La ricerca del FMI rivela che la criminalità ostacola l’innovazione e riduce la produttività delle imprese, aggravando la stagnazione economica nel tempo. Sfruttando i dati geolocalizzati sulle luci notturne, lo studio rileva che dimezzare i tassi di omicidi nei comuni violenti potrebbe aumentare la loro produzione economica fino al 30%. Al contrario l’instabilità macroeconomica alimenta picchi di violenza: una recessione in America Latina e nei Caraibi viene associata a un aumento del 6% degli omicidi l’anno successivo, mentre un’inflazione superiore al 10% è collegata a un aumento del 10% degli omicidi l’anno successivo.
Affrontare la criminalità solo a livello nazionale non è sufficiente. I gruppi criminali operano a livello transfrontaliero, rendendo le risposte dei singoli Stati inefficaci e frammentate. Per affrontare questa sfida comune, i paesi devono collaborare più strettamente per sviluppare soluzioni più forti e più coordinate.
I dati evidenziati dallo studio dimostrano, ancora una volta, che la povertà pruduce violenza e consegna i cittadini nelle mani del crimine. A conferma che l’azione economica degli Stati deve essere indirizzata sul campo dell’azione sociale, ripristinando la fiducia nelle comunità e offrendo agli individui una reale possibilità di riproduzione economica, alternativa all’illegalità criminale.

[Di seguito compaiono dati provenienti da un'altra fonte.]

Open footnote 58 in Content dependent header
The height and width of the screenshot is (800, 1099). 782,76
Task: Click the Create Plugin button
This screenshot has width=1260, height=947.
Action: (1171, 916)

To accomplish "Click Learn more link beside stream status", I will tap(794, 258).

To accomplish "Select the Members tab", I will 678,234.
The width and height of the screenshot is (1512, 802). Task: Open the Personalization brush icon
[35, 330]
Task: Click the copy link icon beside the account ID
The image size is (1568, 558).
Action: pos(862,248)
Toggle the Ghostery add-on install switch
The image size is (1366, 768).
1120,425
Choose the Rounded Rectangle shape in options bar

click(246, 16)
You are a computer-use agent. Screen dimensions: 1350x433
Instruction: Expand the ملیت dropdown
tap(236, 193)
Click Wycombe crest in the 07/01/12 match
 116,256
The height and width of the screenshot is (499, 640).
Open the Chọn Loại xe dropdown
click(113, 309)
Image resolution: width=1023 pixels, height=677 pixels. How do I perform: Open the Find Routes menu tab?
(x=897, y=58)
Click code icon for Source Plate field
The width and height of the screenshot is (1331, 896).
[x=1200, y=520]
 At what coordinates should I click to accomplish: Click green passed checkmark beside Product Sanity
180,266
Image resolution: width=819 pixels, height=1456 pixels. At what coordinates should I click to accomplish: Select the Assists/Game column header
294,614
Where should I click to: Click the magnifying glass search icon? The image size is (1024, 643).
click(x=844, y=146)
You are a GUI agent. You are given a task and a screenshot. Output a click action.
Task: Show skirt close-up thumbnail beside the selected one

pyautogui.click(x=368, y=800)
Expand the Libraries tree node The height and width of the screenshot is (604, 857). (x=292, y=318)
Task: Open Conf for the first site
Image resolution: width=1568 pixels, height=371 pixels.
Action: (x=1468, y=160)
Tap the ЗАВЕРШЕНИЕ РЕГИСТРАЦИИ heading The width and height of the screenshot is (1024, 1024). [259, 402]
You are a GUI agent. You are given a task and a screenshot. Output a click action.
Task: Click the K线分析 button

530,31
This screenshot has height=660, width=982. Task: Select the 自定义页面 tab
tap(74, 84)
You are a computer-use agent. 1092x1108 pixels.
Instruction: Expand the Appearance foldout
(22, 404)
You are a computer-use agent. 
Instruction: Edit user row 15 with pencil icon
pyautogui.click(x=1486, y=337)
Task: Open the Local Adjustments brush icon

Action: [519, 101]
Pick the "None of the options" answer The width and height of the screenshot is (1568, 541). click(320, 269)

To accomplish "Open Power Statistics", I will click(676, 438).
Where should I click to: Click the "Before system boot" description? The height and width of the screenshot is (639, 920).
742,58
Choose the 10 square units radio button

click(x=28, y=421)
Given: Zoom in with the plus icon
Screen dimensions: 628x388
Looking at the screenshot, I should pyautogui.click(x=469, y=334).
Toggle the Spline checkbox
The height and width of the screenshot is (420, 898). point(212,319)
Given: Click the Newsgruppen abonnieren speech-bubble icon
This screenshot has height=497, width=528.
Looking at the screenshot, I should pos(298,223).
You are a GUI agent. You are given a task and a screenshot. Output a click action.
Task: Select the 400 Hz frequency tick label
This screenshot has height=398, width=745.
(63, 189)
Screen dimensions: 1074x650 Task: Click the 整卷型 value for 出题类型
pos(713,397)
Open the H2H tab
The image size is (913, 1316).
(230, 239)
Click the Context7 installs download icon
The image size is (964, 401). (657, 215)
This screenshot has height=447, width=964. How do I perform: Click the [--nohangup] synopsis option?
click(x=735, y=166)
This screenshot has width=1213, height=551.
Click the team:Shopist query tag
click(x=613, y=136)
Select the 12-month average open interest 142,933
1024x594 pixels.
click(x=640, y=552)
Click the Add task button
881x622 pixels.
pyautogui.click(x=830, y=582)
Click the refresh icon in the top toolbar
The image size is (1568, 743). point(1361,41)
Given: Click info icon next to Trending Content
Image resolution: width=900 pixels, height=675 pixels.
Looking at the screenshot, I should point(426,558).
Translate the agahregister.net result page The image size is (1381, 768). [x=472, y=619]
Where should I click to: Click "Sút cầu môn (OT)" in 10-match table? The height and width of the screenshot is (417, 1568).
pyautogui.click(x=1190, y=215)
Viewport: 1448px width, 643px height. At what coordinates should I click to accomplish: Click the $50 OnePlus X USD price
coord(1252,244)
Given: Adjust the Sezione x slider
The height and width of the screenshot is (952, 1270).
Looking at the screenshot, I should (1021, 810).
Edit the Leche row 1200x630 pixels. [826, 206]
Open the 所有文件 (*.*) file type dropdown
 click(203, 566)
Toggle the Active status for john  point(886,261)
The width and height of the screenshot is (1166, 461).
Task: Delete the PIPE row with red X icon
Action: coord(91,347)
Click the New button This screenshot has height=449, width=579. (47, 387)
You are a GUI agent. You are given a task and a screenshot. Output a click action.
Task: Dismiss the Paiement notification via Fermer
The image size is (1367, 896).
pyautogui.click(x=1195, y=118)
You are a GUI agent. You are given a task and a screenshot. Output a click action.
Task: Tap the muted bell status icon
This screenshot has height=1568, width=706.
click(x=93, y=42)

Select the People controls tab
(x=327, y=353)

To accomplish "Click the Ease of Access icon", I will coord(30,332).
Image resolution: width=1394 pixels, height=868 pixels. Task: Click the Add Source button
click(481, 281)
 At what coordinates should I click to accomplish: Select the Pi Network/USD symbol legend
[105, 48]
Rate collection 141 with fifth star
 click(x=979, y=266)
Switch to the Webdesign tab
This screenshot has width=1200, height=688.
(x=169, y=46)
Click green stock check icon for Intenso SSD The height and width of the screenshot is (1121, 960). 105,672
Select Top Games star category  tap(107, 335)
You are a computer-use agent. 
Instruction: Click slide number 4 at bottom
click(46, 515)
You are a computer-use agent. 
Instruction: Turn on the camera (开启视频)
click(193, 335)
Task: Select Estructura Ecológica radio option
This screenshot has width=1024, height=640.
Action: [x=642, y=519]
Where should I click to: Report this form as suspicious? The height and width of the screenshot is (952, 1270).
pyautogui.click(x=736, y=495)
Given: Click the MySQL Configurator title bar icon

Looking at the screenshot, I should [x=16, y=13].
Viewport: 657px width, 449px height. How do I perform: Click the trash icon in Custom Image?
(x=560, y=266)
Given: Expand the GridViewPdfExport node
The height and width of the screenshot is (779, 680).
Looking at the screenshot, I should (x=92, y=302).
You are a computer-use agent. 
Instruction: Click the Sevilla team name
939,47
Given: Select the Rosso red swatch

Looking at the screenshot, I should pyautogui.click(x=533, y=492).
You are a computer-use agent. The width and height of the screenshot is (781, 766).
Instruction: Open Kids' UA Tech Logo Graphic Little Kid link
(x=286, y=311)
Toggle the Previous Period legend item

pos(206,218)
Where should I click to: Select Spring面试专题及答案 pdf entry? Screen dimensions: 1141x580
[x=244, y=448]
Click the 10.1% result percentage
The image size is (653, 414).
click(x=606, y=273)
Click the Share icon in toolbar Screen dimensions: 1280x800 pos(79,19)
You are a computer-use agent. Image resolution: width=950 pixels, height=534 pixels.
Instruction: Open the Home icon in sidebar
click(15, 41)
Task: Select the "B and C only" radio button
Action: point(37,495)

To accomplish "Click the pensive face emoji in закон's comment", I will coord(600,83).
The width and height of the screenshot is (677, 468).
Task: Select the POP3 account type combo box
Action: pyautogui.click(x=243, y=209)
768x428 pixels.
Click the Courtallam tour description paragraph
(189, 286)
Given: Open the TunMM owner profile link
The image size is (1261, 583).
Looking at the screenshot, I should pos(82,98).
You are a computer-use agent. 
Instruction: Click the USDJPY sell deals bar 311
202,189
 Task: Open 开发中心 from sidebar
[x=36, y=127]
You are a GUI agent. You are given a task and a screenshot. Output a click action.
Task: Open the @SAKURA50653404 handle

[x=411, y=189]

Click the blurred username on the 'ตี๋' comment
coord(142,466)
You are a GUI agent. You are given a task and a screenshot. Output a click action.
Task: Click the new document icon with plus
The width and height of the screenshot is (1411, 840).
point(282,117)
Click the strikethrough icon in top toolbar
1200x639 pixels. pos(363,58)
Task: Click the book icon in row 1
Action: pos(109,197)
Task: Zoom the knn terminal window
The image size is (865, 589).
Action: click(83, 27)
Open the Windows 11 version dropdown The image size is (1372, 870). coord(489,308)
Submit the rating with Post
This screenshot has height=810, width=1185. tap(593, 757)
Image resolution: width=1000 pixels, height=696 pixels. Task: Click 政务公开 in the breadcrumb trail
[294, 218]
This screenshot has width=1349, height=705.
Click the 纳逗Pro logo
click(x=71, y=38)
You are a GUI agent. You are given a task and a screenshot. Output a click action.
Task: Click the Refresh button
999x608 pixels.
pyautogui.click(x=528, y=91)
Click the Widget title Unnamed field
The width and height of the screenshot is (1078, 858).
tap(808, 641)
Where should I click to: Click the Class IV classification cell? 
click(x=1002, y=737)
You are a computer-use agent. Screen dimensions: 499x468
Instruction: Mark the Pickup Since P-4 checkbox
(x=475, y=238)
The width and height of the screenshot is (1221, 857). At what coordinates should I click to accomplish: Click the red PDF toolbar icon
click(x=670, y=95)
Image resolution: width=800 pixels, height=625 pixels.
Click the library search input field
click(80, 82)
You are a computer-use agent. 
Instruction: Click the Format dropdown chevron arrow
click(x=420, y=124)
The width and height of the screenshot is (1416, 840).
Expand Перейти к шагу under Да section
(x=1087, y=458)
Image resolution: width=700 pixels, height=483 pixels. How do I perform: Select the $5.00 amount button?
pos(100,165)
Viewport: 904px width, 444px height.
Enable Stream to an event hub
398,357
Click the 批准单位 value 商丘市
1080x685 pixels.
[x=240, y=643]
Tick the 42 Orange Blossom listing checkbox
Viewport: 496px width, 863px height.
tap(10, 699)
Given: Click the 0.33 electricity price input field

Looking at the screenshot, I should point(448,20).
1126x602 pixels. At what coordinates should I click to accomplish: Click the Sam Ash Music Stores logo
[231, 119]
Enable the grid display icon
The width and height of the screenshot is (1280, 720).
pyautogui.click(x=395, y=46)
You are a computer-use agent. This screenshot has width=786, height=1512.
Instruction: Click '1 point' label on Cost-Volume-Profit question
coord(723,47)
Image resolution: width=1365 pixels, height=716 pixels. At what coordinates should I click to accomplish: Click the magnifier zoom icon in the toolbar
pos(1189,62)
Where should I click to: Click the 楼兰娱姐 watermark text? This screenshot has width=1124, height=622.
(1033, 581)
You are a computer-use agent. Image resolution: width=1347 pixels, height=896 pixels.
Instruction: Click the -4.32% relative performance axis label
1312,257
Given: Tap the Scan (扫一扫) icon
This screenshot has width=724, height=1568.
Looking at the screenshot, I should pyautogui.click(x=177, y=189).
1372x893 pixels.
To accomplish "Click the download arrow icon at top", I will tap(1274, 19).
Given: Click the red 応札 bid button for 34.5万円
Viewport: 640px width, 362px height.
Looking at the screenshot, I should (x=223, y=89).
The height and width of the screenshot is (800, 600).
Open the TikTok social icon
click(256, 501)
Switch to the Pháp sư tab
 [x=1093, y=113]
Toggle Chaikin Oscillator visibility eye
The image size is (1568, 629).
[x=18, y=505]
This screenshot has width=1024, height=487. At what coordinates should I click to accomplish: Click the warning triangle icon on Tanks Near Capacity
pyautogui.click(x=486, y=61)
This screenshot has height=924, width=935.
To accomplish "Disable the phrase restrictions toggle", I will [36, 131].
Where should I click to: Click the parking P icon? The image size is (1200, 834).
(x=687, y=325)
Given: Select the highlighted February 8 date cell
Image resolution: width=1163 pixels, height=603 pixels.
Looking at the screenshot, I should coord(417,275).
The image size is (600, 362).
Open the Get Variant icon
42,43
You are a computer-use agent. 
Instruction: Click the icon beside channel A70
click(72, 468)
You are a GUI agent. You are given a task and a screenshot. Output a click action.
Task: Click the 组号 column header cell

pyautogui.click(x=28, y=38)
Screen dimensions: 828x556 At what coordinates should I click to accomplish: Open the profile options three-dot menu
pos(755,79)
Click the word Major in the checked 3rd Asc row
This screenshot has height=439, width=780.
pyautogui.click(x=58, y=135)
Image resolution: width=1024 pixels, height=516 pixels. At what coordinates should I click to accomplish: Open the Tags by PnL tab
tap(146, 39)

Assumendo l’Argentina a caso di studio, Nicolas Forsans, economista dell’Università dell’Essex , ha rilevato che durante i primi sei mesi del mandato di Milei, l’Argentina ha raggiunto livelli di povertà al massimo degli ultimi 30 anni. Un aumento del 53% del costo degli alimentari ha portato al 42% la percentuale di poveri, a cui si aggiunge un ulteriore 15% che vive in condizioni di “ estrema povertà”.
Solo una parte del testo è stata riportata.